DATA RECORDS:
• • • • •
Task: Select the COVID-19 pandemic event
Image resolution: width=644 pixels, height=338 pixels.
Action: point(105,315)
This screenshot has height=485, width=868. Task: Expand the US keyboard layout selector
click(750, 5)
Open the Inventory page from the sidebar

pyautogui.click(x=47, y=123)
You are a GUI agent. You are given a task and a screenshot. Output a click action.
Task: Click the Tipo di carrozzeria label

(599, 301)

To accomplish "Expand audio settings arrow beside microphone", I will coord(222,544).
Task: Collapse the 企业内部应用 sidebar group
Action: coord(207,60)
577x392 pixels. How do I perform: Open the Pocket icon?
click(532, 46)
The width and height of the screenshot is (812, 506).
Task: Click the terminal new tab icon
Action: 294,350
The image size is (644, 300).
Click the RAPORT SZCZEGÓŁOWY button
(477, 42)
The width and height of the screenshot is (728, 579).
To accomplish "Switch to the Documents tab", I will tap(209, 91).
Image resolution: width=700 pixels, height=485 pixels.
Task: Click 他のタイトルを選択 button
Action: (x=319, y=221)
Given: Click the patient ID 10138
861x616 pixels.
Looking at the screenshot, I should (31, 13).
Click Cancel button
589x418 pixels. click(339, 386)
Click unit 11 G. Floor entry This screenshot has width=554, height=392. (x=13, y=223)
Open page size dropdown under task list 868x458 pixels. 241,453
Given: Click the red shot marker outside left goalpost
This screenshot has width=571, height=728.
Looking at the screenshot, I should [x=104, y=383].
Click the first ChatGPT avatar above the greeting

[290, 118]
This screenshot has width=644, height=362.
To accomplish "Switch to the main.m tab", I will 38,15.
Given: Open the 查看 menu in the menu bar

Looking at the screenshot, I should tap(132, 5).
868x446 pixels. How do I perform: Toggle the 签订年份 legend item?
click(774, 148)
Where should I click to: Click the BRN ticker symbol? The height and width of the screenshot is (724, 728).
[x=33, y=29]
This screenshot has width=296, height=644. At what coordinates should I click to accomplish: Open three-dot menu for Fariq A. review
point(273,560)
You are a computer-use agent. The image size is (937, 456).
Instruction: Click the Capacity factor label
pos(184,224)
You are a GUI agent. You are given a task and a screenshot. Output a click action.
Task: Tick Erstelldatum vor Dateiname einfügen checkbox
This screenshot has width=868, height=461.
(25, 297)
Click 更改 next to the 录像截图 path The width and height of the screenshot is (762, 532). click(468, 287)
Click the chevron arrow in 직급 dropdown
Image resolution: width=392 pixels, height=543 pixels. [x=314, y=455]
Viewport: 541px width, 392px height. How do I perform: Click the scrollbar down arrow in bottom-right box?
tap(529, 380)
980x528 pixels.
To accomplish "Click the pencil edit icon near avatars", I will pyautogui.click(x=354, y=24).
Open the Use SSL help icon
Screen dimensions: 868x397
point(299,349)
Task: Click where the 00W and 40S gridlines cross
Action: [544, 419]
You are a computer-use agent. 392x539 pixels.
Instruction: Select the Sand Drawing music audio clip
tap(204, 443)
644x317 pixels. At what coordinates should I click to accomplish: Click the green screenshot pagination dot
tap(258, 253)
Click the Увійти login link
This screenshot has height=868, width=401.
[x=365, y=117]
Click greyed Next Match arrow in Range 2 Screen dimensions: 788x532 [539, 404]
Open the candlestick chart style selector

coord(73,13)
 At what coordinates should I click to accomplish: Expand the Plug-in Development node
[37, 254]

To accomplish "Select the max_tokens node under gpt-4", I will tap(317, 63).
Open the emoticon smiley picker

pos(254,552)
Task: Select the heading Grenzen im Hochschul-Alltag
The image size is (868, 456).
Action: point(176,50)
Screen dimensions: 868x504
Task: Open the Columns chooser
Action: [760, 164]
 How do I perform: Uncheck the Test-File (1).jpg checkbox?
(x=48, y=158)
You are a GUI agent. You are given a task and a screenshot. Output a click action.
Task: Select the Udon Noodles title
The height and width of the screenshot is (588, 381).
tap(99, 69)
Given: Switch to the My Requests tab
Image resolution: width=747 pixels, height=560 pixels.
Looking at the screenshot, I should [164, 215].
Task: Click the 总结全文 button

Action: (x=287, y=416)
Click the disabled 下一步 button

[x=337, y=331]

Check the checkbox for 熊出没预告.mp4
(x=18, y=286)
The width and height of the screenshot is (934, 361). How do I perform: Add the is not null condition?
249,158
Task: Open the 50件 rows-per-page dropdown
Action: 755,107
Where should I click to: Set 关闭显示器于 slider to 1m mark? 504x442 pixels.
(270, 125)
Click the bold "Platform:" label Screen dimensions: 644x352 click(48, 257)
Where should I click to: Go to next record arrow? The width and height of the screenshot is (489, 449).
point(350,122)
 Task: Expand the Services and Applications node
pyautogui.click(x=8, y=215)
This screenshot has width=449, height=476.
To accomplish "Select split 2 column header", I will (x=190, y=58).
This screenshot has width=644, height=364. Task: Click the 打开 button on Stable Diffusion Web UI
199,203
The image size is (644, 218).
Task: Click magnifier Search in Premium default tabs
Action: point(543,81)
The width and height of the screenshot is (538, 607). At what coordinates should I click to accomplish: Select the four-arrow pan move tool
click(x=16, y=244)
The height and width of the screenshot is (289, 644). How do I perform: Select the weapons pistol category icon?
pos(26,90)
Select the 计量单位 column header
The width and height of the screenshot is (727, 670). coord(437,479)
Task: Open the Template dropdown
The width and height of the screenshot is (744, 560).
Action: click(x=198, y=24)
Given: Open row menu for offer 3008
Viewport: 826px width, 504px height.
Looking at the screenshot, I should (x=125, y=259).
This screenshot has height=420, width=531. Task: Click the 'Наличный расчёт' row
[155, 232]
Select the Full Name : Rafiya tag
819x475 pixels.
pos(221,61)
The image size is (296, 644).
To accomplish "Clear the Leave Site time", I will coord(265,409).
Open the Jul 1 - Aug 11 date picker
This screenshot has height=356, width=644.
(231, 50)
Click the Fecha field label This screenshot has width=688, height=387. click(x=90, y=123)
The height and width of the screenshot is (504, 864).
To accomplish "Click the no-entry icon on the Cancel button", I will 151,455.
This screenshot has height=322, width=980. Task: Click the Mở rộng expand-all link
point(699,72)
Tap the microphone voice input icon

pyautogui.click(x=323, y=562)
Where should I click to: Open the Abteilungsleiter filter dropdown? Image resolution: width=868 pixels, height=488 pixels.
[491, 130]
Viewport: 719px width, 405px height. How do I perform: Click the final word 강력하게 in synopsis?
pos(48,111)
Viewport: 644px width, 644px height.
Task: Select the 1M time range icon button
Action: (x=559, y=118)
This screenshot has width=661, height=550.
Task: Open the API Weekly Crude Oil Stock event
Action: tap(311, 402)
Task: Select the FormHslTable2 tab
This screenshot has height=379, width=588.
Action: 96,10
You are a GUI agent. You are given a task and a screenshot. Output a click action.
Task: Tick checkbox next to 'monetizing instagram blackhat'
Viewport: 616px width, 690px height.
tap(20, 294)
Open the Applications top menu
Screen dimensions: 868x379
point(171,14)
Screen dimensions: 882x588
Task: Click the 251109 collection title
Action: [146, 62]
• • • • •
ACTIVITY:
Retype every record above exactly.

EXERCISE RESPONSE:
Task: Select the COVID-19 pandemic event
Image resolution: width=644 pixels, height=338 pixels.
Action: point(105,315)
This screenshot has height=485, width=868. Task: Expand the US keyboard layout selector
click(750, 5)
Open the Inventory page from the sidebar

pyautogui.click(x=47, y=123)
You are a GUI agent. You are given a task and a screenshot. Output a click action.
Task: Click the Tipo di carrozzeria label

(599, 301)

To accomplish "Expand audio settings arrow beside microphone", I will coord(222,544).
Task: Collapse the 企业内部应用 sidebar group
Action: coord(207,60)
577x392 pixels. How do I perform: Open the Pocket icon?
click(532, 46)
The width and height of the screenshot is (812, 506).
Task: Click the terminal new tab icon
Action: 294,350
The image size is (644, 300).
Click the RAPORT SZCZEGÓŁOWY button
(477, 42)
The width and height of the screenshot is (728, 579).
To accomplish "Switch to the Documents tab", I will tap(209, 91).
Image resolution: width=700 pixels, height=485 pixels.
Task: Click 他のタイトルを選択 button
Action: (x=319, y=221)
Given: Click the patient ID 10138
861x616 pixels.
Looking at the screenshot, I should (31, 13).
Click Cancel button
589x418 pixels. click(339, 386)
Click unit 11 G. Floor entry This screenshot has width=554, height=392. (x=13, y=223)
Open page size dropdown under task list 868x458 pixels. 241,453
Given: Click the red shot marker outside left goalpost
This screenshot has width=571, height=728.
Looking at the screenshot, I should [x=104, y=383].
Click the first ChatGPT avatar above the greeting

[290, 118]
This screenshot has width=644, height=362.
To accomplish "Switch to the main.m tab", I will 38,15.
Given: Open the 查看 menu in the menu bar

Looking at the screenshot, I should tap(132, 5).
868x446 pixels. How do I perform: Toggle the 签订年份 legend item?
click(774, 148)
Where should I click to: Click the BRN ticker symbol? The height and width of the screenshot is (724, 728).
[x=33, y=29]
This screenshot has width=296, height=644. At what coordinates should I click to accomplish: Open three-dot menu for Fariq A. review
point(273,560)
You are a computer-use agent. The image size is (937, 456).
Instruction: Click the Capacity factor label
pos(184,224)
You are a GUI agent. You are given a task and a screenshot. Output a click action.
Task: Tick Erstelldatum vor Dateiname einfügen checkbox
This screenshot has width=868, height=461.
(25, 297)
Click 更改 next to the 录像截图 path The width and height of the screenshot is (762, 532). click(468, 287)
Click the chevron arrow in 직급 dropdown
Image resolution: width=392 pixels, height=543 pixels. [x=314, y=455]
Viewport: 541px width, 392px height. How do I perform: Click the scrollbar down arrow in bottom-right box?
tap(529, 380)
980x528 pixels.
To accomplish "Click the pencil edit icon near avatars", I will pyautogui.click(x=354, y=24).
Open the Use SSL help icon
Screen dimensions: 868x397
point(299,349)
Task: Click where the 00W and 40S gridlines cross
Action: [544, 419]
You are a computer-use agent. 392x539 pixels.
Instruction: Select the Sand Drawing music audio clip
tap(204, 443)
644x317 pixels. At what coordinates should I click to accomplish: Click the green screenshot pagination dot
tap(258, 253)
Click the Увійти login link
This screenshot has height=868, width=401.
[x=365, y=117]
Click greyed Next Match arrow in Range 2 Screen dimensions: 788x532 [539, 404]
Open the candlestick chart style selector

coord(73,13)
 At what coordinates should I click to accomplish: Expand the Plug-in Development node
[37, 254]

To accomplish "Select the max_tokens node under gpt-4", I will tap(317, 63).
Open the emoticon smiley picker

pos(254,552)
Task: Select the heading Grenzen im Hochschul-Alltag
The image size is (868, 456).
Action: point(176,50)
Screen dimensions: 868x504
Task: Open the Columns chooser
Action: [760, 164]
 How do I perform: Uncheck the Test-File (1).jpg checkbox?
(x=48, y=158)
You are a GUI agent. You are given a task and a screenshot. Output a click action.
Task: Select the Udon Noodles title
The height and width of the screenshot is (588, 381).
tap(99, 69)
Given: Switch to the My Requests tab
Image resolution: width=747 pixels, height=560 pixels.
Looking at the screenshot, I should [164, 215].
Task: Click the 总结全文 button

Action: (x=287, y=416)
Click the disabled 下一步 button

[x=337, y=331]

Check the checkbox for 熊出没预告.mp4
(x=18, y=286)
The width and height of the screenshot is (934, 361). How do I perform: Add the is not null condition?
249,158
Task: Open the 50件 rows-per-page dropdown
Action: 755,107
Where should I click to: Set 关闭显示器于 slider to 1m mark? 504x442 pixels.
(270, 125)
Click the bold "Platform:" label Screen dimensions: 644x352 click(48, 257)
Where should I click to: Go to next record arrow? The width and height of the screenshot is (489, 449).
point(350,122)
 Task: Expand the Services and Applications node
pyautogui.click(x=8, y=215)
This screenshot has width=449, height=476.
To accomplish "Select split 2 column header", I will (x=190, y=58).
This screenshot has width=644, height=364. Task: Click the 打开 button on Stable Diffusion Web UI
199,203
The image size is (644, 218).
Task: Click magnifier Search in Premium default tabs
Action: point(543,81)
The width and height of the screenshot is (538, 607). At what coordinates should I click to accomplish: Select the four-arrow pan move tool
click(x=16, y=244)
The height and width of the screenshot is (289, 644). How do I perform: Select the weapons pistol category icon?
pos(26,90)
Select the 计量单位 column header
The width and height of the screenshot is (727, 670). coord(437,479)
Task: Open the Template dropdown
The width and height of the screenshot is (744, 560).
Action: click(x=198, y=24)
Given: Open row menu for offer 3008
Viewport: 826px width, 504px height.
Looking at the screenshot, I should (x=125, y=259).
This screenshot has height=420, width=531. Task: Click the 'Наличный расчёт' row
[155, 232]
Select the Full Name : Rafiya tag
819x475 pixels.
pos(221,61)
The image size is (296, 644).
To accomplish "Clear the Leave Site time", I will coord(265,409).
Open the Jul 1 - Aug 11 date picker
This screenshot has height=356, width=644.
(231, 50)
Click the Fecha field label This screenshot has width=688, height=387. click(x=90, y=123)
The height and width of the screenshot is (504, 864).
To accomplish "Click the no-entry icon on the Cancel button", I will 151,455.
This screenshot has height=322, width=980. Task: Click the Mở rộng expand-all link
point(699,72)
Tap the microphone voice input icon

pyautogui.click(x=323, y=562)
Where should I click to: Open the Abteilungsleiter filter dropdown? Image resolution: width=868 pixels, height=488 pixels.
[491, 130]
Viewport: 719px width, 405px height. How do I perform: Click the final word 강력하게 in synopsis?
pos(48,111)
Viewport: 644px width, 644px height.
Task: Select the 1M time range icon button
Action: (x=559, y=118)
This screenshot has width=661, height=550.
Task: Open the API Weekly Crude Oil Stock event
Action: tap(311, 402)
Task: Select the FormHslTable2 tab
This screenshot has height=379, width=588.
Action: 96,10
You are a GUI agent. You are given a task and a screenshot. Output a click action.
Task: Tick checkbox next to 'monetizing instagram blackhat'
Viewport: 616px width, 690px height.
tap(20, 294)
Open the Applications top menu
Screen dimensions: 868x379
point(171,14)
Screen dimensions: 882x588
Task: Click the 251109 collection title
Action: [146, 62]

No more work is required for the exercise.